# CHALLENGE:
Return every line of the listing below that contains the word "field", matching its case exactly.

# TASK MATERIAL:
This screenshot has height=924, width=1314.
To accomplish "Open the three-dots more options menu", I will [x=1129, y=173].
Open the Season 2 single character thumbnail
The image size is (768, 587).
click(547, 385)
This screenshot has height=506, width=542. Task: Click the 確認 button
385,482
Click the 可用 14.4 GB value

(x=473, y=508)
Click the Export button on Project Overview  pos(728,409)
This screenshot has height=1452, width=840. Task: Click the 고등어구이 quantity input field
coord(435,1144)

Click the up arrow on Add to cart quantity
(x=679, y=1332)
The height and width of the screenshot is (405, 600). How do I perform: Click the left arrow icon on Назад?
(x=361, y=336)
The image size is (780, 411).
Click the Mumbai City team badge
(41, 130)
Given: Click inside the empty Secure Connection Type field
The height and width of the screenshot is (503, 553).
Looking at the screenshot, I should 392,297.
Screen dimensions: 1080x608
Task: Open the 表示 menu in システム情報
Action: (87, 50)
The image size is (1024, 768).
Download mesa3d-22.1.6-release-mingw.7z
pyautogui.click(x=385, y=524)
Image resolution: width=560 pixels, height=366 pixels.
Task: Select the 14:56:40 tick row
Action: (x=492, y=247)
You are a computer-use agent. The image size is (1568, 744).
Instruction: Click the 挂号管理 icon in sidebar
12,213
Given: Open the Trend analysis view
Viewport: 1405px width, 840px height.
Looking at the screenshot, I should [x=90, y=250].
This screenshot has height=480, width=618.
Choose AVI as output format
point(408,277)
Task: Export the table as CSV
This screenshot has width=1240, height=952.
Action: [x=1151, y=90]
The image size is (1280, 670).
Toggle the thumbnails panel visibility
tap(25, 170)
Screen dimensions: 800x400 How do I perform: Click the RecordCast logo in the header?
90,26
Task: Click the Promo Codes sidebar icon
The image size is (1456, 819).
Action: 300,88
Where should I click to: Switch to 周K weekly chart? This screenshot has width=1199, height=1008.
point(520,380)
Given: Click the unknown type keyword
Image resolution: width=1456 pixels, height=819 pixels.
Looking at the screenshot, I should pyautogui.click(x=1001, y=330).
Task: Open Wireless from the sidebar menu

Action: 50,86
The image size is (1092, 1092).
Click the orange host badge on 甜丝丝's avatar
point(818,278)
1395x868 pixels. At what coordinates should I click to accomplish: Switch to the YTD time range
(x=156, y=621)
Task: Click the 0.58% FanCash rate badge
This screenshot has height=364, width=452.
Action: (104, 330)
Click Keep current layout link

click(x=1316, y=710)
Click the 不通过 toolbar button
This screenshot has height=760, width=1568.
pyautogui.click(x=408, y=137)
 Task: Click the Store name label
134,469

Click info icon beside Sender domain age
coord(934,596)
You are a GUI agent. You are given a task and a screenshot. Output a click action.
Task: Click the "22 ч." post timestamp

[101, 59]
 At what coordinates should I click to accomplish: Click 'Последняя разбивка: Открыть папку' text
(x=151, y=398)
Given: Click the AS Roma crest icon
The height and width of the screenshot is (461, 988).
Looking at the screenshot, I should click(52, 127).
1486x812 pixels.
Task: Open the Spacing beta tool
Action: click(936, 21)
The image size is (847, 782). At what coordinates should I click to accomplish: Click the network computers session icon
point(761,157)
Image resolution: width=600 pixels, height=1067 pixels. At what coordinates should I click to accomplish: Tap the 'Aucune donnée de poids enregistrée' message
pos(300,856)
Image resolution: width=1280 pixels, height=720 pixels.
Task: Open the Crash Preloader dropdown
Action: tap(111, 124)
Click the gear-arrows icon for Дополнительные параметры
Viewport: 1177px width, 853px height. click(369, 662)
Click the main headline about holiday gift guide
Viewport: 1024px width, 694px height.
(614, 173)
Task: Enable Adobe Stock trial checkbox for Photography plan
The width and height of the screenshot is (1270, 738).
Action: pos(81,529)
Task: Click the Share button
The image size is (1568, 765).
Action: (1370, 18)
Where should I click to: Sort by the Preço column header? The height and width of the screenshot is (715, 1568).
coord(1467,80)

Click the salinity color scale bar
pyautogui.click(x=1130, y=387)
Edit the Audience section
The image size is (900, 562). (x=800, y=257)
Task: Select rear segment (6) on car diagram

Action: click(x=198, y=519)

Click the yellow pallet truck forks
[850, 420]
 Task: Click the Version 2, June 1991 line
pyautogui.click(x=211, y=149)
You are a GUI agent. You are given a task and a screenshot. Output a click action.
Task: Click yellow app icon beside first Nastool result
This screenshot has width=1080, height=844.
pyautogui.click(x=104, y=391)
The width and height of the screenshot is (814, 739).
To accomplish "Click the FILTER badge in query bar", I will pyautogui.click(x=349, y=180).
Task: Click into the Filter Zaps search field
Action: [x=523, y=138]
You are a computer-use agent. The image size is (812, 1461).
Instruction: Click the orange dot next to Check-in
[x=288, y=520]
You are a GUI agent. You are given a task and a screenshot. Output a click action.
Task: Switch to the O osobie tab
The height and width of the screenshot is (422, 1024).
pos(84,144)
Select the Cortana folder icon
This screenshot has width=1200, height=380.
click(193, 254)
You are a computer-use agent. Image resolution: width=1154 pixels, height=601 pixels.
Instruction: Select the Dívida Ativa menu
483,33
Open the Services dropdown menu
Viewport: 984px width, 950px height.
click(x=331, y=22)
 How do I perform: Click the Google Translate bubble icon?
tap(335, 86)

# ANSWER TO THIS EXERCISE:
This screenshot has height=1452, width=840. Task: Click the 고등어구이 quantity input field
Given: Click inside the empty Secure Connection Type field
Task: Click into the Filter Zaps search field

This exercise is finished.